#### [Stored data]
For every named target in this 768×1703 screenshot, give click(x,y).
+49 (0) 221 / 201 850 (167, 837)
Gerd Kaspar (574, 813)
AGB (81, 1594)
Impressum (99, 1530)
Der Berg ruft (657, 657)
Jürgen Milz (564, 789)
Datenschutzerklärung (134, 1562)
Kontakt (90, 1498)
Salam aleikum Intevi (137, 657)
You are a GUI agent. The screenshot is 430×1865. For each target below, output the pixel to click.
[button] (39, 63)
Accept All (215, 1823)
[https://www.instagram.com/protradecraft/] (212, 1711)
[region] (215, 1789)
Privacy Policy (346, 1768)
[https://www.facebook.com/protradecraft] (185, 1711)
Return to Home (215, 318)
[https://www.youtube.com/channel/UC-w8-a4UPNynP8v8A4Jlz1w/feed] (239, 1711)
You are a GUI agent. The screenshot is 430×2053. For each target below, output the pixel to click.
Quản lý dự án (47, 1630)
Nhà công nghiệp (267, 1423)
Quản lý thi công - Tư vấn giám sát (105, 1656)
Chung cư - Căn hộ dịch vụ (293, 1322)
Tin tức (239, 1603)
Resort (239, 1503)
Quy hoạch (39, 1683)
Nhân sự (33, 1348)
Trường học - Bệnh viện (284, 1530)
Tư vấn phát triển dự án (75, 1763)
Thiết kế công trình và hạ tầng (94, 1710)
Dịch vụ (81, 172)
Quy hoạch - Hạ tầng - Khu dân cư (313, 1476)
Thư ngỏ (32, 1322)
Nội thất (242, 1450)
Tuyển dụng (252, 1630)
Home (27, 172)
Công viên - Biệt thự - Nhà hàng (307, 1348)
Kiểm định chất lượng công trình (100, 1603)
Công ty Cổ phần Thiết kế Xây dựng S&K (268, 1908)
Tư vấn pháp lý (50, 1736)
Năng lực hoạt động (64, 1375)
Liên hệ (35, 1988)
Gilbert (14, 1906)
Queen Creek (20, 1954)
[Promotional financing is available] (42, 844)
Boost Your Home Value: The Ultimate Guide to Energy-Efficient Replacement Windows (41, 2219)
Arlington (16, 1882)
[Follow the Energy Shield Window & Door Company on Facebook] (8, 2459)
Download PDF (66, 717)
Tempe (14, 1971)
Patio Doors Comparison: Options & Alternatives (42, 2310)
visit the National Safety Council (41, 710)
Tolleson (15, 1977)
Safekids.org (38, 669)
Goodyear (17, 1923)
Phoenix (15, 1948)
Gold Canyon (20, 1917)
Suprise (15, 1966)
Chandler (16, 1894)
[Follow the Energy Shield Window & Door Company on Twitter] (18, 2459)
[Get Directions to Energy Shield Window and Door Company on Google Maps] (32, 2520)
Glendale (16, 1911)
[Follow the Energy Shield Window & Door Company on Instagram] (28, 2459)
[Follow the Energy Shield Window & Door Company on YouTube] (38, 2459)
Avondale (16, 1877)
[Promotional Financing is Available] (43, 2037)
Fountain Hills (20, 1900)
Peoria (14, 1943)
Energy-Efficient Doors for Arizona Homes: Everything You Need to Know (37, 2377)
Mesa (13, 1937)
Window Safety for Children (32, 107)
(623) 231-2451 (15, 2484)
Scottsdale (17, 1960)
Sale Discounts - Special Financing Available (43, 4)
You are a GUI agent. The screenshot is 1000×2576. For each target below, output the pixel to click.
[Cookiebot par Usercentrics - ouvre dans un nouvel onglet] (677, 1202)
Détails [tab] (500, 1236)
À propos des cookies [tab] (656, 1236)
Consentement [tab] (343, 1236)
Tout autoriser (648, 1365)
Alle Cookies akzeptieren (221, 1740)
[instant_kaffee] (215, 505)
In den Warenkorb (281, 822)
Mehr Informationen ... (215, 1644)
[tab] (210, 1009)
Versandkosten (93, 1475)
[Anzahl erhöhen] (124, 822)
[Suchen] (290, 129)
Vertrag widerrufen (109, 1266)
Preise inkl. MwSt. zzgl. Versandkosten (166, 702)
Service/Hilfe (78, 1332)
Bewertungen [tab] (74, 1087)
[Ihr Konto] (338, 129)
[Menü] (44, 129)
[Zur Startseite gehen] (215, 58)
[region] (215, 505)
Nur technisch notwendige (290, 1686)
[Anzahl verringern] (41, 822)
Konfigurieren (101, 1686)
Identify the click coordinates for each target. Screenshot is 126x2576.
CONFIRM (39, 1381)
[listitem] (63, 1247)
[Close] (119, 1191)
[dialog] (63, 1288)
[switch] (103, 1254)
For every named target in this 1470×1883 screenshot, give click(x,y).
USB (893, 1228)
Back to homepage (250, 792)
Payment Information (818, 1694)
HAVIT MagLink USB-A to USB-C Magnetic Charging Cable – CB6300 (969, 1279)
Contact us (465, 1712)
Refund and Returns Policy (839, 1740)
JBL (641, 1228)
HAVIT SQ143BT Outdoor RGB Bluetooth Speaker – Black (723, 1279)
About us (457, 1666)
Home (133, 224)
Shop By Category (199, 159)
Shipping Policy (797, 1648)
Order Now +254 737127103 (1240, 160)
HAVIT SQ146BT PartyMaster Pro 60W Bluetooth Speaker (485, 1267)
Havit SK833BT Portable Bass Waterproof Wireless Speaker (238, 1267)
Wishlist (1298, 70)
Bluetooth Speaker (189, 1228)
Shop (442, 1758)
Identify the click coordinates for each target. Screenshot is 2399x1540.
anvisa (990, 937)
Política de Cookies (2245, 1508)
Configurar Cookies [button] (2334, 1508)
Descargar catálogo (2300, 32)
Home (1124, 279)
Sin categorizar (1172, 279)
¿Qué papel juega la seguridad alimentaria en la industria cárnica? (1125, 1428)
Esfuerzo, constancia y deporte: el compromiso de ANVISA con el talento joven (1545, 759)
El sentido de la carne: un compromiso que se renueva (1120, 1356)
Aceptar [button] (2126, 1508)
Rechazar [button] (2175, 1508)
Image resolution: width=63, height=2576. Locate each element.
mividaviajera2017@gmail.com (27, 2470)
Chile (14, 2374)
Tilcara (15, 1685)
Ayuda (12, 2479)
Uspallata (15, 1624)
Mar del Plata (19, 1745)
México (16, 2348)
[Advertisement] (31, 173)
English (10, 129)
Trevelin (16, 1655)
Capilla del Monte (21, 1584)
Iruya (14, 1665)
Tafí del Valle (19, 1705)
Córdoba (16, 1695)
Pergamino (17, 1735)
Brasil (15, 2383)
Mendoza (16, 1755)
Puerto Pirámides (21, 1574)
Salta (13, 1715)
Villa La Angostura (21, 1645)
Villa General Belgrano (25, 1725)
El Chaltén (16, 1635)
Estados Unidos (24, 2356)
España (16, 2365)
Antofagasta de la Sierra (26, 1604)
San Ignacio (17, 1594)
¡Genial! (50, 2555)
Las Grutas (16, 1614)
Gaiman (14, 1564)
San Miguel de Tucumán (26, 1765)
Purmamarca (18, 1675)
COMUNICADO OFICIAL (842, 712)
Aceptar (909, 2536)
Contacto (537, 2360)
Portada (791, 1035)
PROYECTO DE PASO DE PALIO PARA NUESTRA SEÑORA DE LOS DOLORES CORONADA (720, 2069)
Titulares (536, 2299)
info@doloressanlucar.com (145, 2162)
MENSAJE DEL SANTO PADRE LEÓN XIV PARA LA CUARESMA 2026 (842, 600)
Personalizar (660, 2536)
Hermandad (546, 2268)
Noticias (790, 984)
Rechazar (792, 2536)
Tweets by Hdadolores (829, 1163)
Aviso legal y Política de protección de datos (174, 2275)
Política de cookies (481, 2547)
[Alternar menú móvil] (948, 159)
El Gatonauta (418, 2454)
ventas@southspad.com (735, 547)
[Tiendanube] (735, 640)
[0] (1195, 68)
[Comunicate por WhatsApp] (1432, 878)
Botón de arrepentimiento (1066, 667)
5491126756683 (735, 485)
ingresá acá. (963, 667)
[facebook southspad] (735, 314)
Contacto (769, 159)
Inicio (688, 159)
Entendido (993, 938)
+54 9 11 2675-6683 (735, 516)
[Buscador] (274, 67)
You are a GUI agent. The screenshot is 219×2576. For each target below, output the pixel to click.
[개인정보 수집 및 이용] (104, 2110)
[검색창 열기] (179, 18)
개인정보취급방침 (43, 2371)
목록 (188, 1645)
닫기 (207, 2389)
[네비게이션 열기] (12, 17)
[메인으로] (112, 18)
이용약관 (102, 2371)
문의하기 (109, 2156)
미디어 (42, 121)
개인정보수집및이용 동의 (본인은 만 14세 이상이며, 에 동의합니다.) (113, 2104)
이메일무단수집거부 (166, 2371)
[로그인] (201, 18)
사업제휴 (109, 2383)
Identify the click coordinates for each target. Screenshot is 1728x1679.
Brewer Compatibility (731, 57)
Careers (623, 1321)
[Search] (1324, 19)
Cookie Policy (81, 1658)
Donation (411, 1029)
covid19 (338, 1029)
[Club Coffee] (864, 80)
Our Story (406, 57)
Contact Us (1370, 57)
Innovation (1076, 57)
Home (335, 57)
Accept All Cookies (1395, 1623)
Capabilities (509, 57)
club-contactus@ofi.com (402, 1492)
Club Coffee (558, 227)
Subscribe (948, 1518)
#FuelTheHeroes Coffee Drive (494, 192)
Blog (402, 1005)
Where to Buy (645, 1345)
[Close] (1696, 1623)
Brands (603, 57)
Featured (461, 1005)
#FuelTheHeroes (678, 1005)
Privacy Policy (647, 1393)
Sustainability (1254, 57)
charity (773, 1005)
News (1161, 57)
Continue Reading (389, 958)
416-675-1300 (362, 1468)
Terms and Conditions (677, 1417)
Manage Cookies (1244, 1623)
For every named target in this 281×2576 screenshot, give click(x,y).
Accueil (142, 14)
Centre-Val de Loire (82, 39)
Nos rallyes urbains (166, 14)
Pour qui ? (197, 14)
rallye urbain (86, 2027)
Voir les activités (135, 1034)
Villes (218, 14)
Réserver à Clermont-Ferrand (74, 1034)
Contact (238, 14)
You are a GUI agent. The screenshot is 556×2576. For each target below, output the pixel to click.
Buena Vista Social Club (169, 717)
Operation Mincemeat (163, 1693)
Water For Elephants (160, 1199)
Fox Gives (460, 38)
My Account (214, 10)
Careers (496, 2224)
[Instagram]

#### [Problem description]
Only the lines from the first line of the records through the line containing "Home (27, 172)" should be repeated, exactly as they appear.

#### [Result of this exercise]
For every named target in this 768×1703 screenshot, give click(x,y).
+49 (0) 221 / 201 850 (167, 837)
Gerd Kaspar (574, 813)
AGB (81, 1594)
Impressum (99, 1530)
Der Berg ruft (657, 657)
Jürgen Milz (564, 789)
Datenschutzerklärung (134, 1562)
Kontakt (90, 1498)
Salam aleikum Intevi (137, 657)
You are a GUI agent. The screenshot is 430×1865. For each target below, output the pixel to click.
[button] (39, 63)
Accept All (215, 1823)
[https://www.instagram.com/protradecraft/] (212, 1711)
[region] (215, 1789)
Privacy Policy (346, 1768)
[https://www.facebook.com/protradecraft] (185, 1711)
Return to Home (215, 318)
[https://www.youtube.com/channel/UC-w8-a4UPNynP8v8A4Jlz1w/feed] (239, 1711)
You are a GUI agent. The screenshot is 430×2053. For each target below, output the pixel to click.
Quản lý dự án (47, 1630)
Nhà công nghiệp (267, 1423)
Quản lý thi công - Tư vấn giám sát (105, 1656)
Chung cư - Căn hộ dịch vụ (293, 1322)
Tin tức (239, 1603)
Resort (239, 1503)
Quy hoạch (39, 1683)
Nhân sự (33, 1348)
Trường học - Bệnh viện (284, 1530)
Tư vấn phát triển dự án (75, 1763)
Thiết kế công trình và hạ tầng (94, 1710)
Dịch vụ (81, 172)
Quy hoạch - Hạ tầng - Khu dân cư (313, 1476)
Thư ngỏ (32, 1322)
Nội thất (242, 1450)
Tuyển dụng (252, 1630)
Home (27, 172)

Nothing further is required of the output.